Когда я просил похожего на тряпичную куклу возницу ехать быстрее, он лишь клонился на бок, привычным полувзмахом руки обманывая лошадь, показывая будто собирается вытащить короткий кнут из голенища правого валенка, а косматая маленькая кляча столь же расплывчато, как возница с кнутишком, притворялась, что ускоряет трусцу. Я же в снежном оцепенении, в которое меня привела эта тихая езда, переживал все знаменитые дуэли, столь хорошо знакомые русскому мальчику. Я видел Пушкина, смертельно раненного первым выстрелом, угрюмо садящегося, чтобы разрядить пистолет в Дантеса. Я видел Лермонтова, улыбающегося Мартынову. Я видел, как дородный Собинов в роли Ленского рушится на сцену и отбрасывает свое оружие в оркестр. Нет ни одного сколько-нибудь почтенного русского писателя, который не описал бы этого une rencontre, разумеется всегда в классическом стиле а volontй (а не в прославленном фильмами и карикатурами “спина-к-спине-шагом-марш-развернулись-бах-бах”). В годы, более-менее недавние, представители нескольких приметных семей трагически гибли на дуэлях. И покамест мой дремотный ванька медленно катил по Морской, туманные силуэты дуэлянтов медленно сходились, поднимая пистолеты и спуская курки – на заре, на сырых полянах старинных поместий, на холодных воинских плацах или в поземке меж двух рядов елей.

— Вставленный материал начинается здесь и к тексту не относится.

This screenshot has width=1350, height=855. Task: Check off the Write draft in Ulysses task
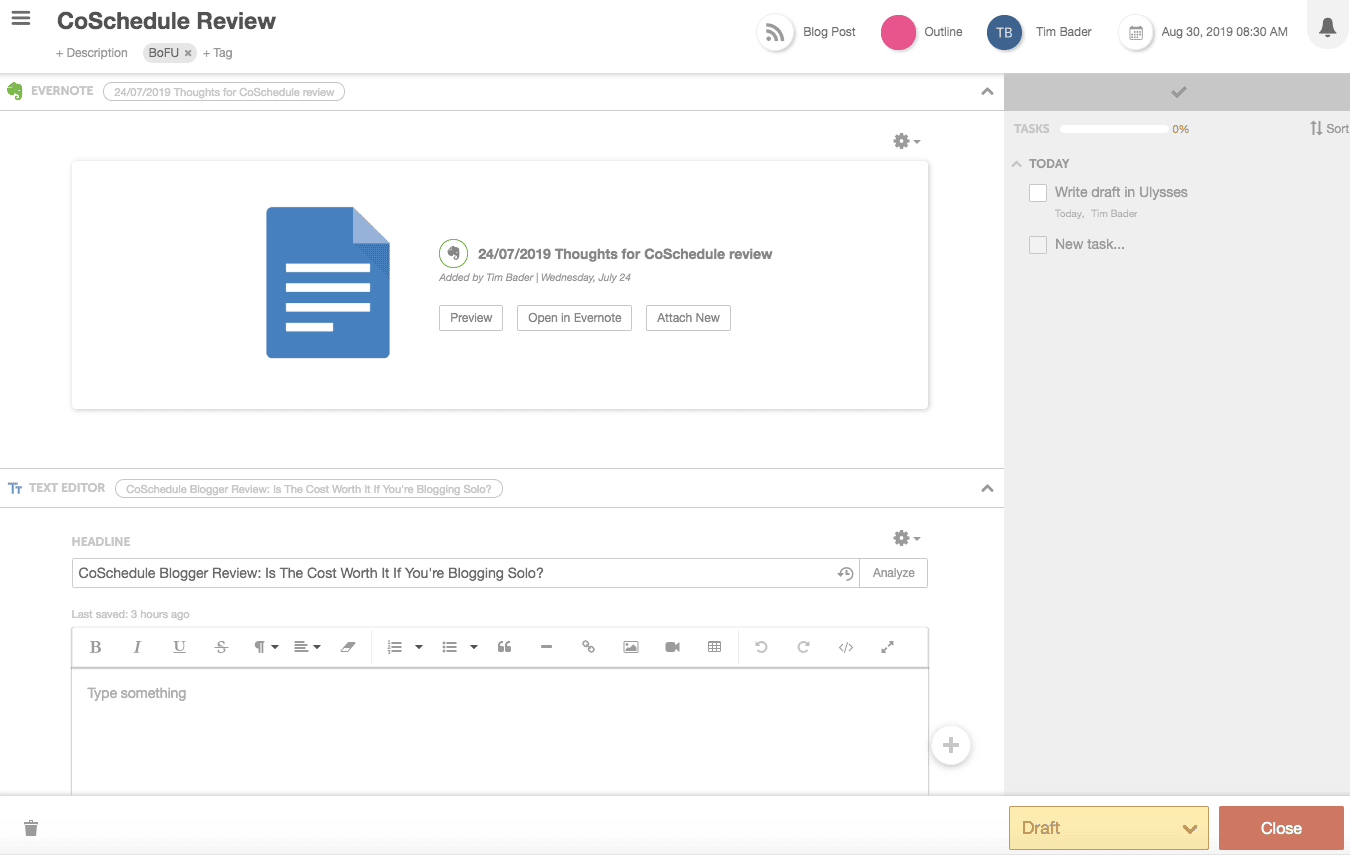click(1037, 192)
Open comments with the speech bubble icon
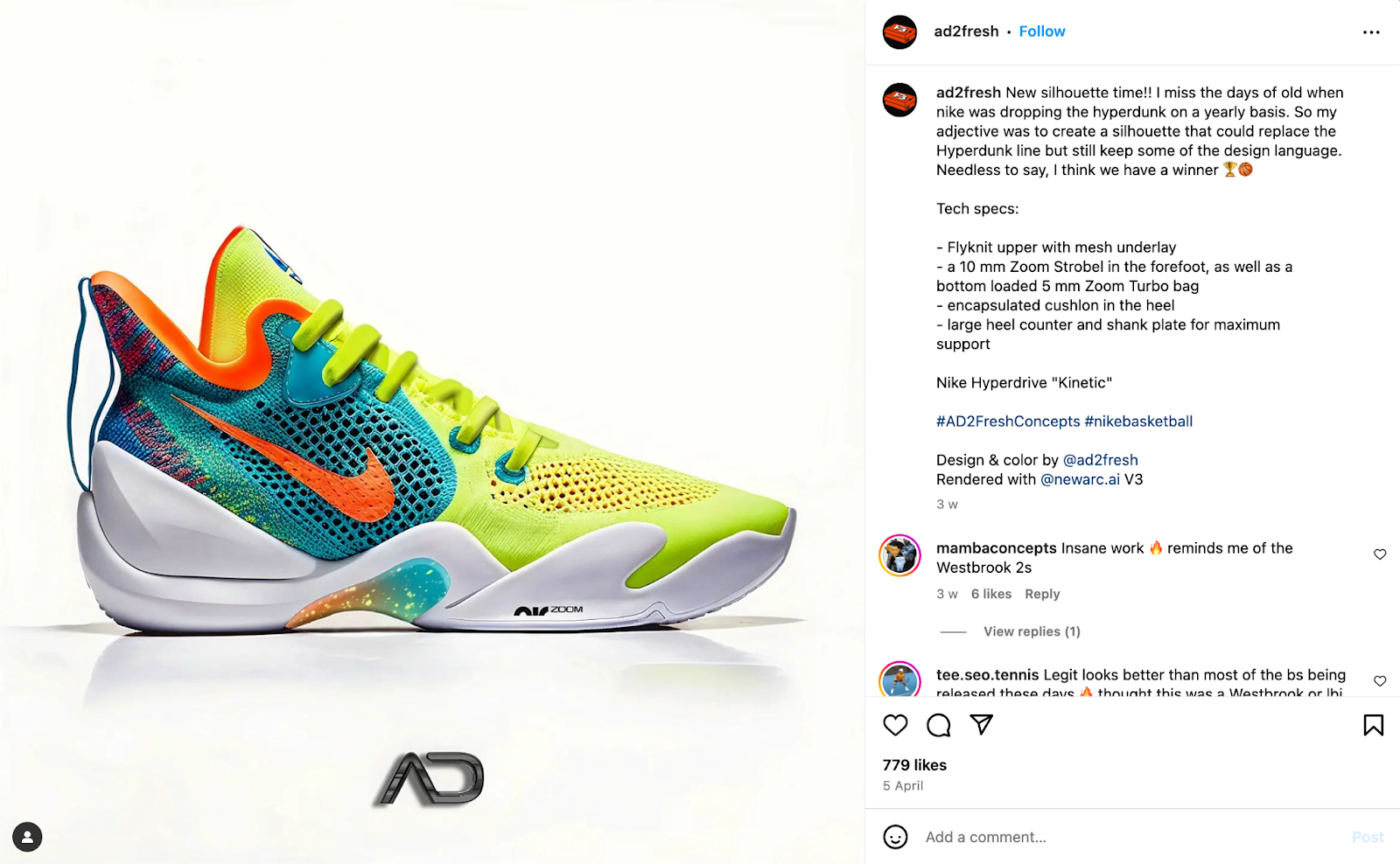 coord(939,725)
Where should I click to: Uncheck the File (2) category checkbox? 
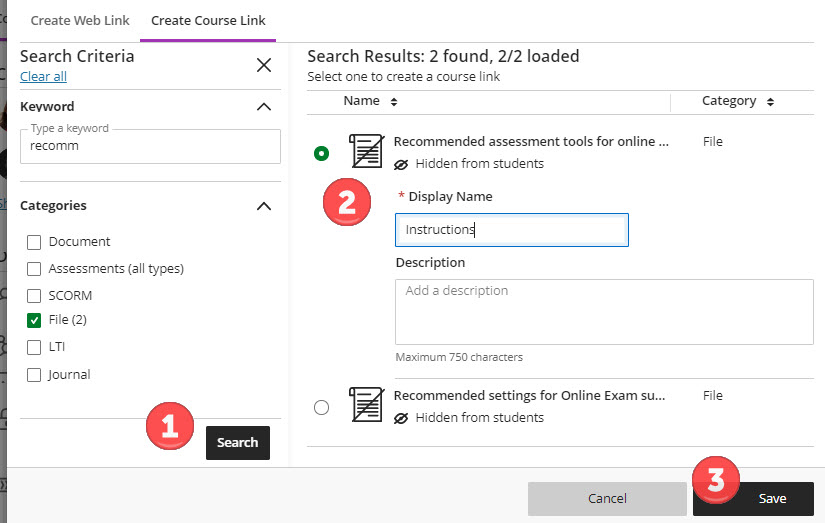tap(34, 321)
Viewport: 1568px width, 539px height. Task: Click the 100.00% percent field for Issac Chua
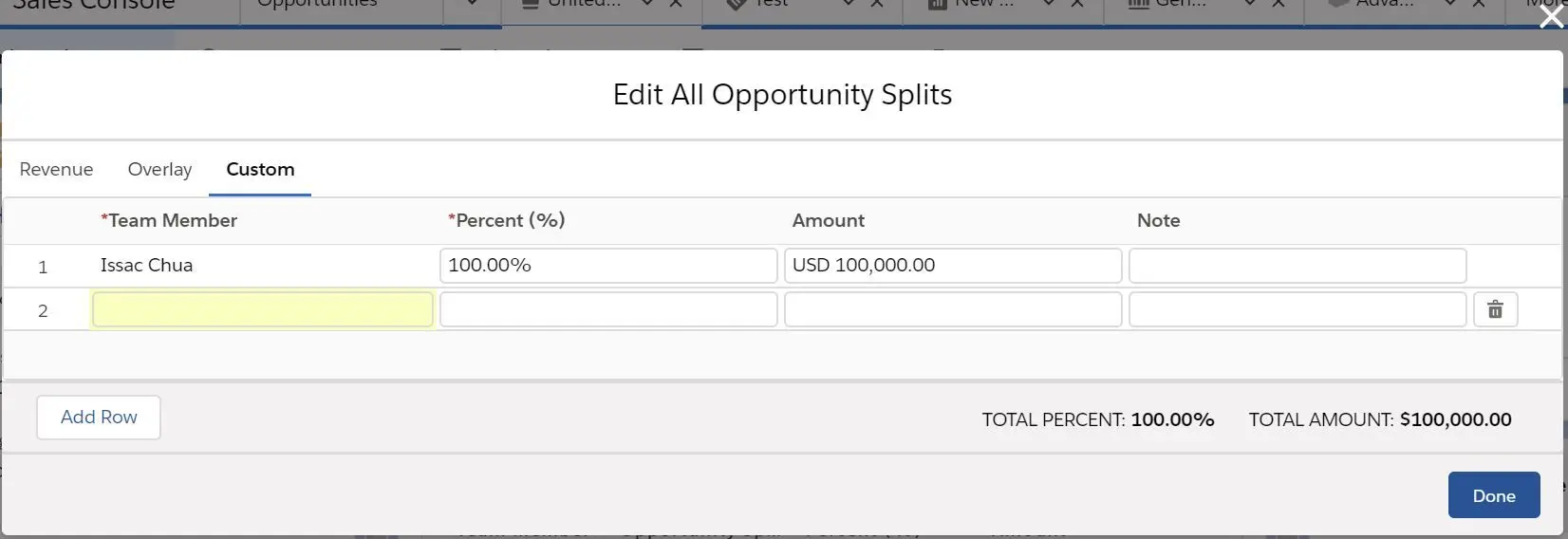(x=608, y=266)
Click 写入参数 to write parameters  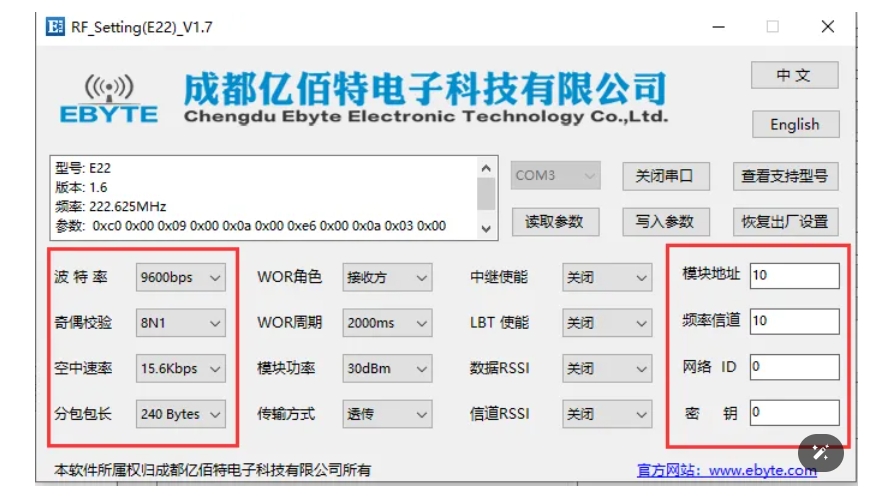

И как бы за всем этим оставалась еще особая эмоциональная пропасть, ее я отчаянно старался перескочить, чтобы не разрыдаться, – нежная дружба, на которой зиждилось мое уважение к отцу; обаяние полноты нашего совершенного согласия; уимблдонские матчи, за которыми мы следили по лондонским газетам; шахматные задачи, которые мы вместе решали; пушкинские ямбы, триумфально слетавшие с его языка всякий раз, что я упоминал кого-нибудь из мелких современных поэтов. Наши отношения окрашивал повседневный обмен домодельными нелепицами, комично искаженными словечками, имитациями традиционных интонаций, всеми теми скрытыми от других семейными шутками, которые составляют тайный шифр счастливых семей. Он был до крайности строг в вопросах поведения и склонен к резкостям, когда отчитывал кого-либо из детей или слуг, но врожденная человечность его была слишком велика, чтобы, выговаривая Осипу, приготовившему не ту рубашку, по-настоящему обидеть его, и точно так же не по чужим рассказам составленное представление о том, что такое отроческая гордость, смягчало резкость упреков и порождало неожиданное прощение. И оттого я был скорее озадачен, чем обрадован, когда однажды, узнав, что я нарочно рассек себе бритвой ногу повыше колена (шрам сохранился и поныне), чтобы уклониться от чтения в классе стихов, которых я не выучил, он, похоже, не смог по-настоящему на меня рассердиться; а последующее его признание в собственном отроческом проступке того же рода наградило меня за то, что я не скрыл от него правды.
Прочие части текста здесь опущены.